Un délai de deux mois avant des poursuites
Le groupe NPP exige la mise en œuvre d’un plan global de rénovation thermique ciblant les 620 écoles publiques parisiennes, selon Factae. La mise en demeure laisse un délai de deux mois à la ville pour agir avant le lancement de poursuites pour carence fautive, précise la même source.
Émile Meunier, membre du NPP, a critiqué l’absence de mesures structurelles sérieuses dans le budget présenté par Emmanuel Grégoire, selon Actu Locale. Le conseiller dénonce une approche purement réactive face à un enjeu qui nécessite une planification de long terme.
Un amendement déposé au Conseil de Paris
En parallèle de la mise en demeure, un amendement a été déposé au Conseil de Paris pour intégrer un plan de rénovation des écoles face aux risques de canicule, selon Actu Locale. Le texte propose des alternatives concrètes pour adapter durablement les établissements scolaires aux futures vagues de chaleur.
Le NPP pointe notamment l’absence de recensement exhaustif du niveau de vulnérabilité de l’ensemble des écoles parisiennes. Sans diagnostic précis, difficile de prioriser les interventions et d’allouer les moyens de manière efficace.

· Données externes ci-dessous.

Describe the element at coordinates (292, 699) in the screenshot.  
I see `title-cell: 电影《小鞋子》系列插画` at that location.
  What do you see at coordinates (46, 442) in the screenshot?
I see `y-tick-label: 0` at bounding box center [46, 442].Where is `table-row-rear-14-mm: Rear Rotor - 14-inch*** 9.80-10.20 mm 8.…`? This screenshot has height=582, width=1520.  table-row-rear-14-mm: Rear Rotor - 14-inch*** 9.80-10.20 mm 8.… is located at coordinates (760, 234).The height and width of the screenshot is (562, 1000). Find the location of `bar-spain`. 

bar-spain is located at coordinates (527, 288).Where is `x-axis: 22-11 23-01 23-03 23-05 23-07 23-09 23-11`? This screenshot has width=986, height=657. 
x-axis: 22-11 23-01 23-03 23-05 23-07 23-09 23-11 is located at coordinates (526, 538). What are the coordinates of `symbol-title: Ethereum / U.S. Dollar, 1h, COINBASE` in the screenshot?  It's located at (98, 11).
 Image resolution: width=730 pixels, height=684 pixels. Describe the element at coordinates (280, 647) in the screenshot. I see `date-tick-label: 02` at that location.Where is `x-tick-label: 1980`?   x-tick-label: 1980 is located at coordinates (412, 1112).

Des climatiseurs mobiles comme solution d’urgence
Lors de la vague de chaleur de juin 2026, la municipalité de Paris a déployé en urgence 1 200 climatiseurs mobiles dans les établissements scolaires, selon Info.fr. Une mesure palliative qui a permis de limiter l’inconfort des élèves et du personnel, mais qui ne résout pas le problème de fond.
Ces équipements temporaires, énergivores et coûteux en exploitation, ne constituent pas une réponse pérenne face à l’intensification des épisodes caniculaires. Le NPP plaide pour une isolation renforcée des bâtiments et une réflexion architecturale adaptée aux températures extrêmes.
Contexte dans Paris
Paris compte 620 écoles publiques accueillant des dizaines de milliers d’élèves chaque jour. La capitale est particulièrement exposée aux îlots de chaleur urbains, avec des températures qui peuvent dépasser 40 °C dans certains établissements mal isolés durant les canicules.
La question de l’adaptation des écoles au réchauffement climatique est devenue un enjeu majeur pour les municipalités franciliennes. D’autres villes comme Cergy engagent des chantiers de rénovation thermique, mais à une échelle plus réduite.
Prochaine étape
Le délai de deux mois fixé par la mise en demeure court jusqu’à début septembre 2026. Si la mairie ne répond pas favorablement, le NPP a annoncé son intention de saisir la justice pour carence fautive. L’amendement sera examiné lors d’une prochaine session du Conseil de Paris.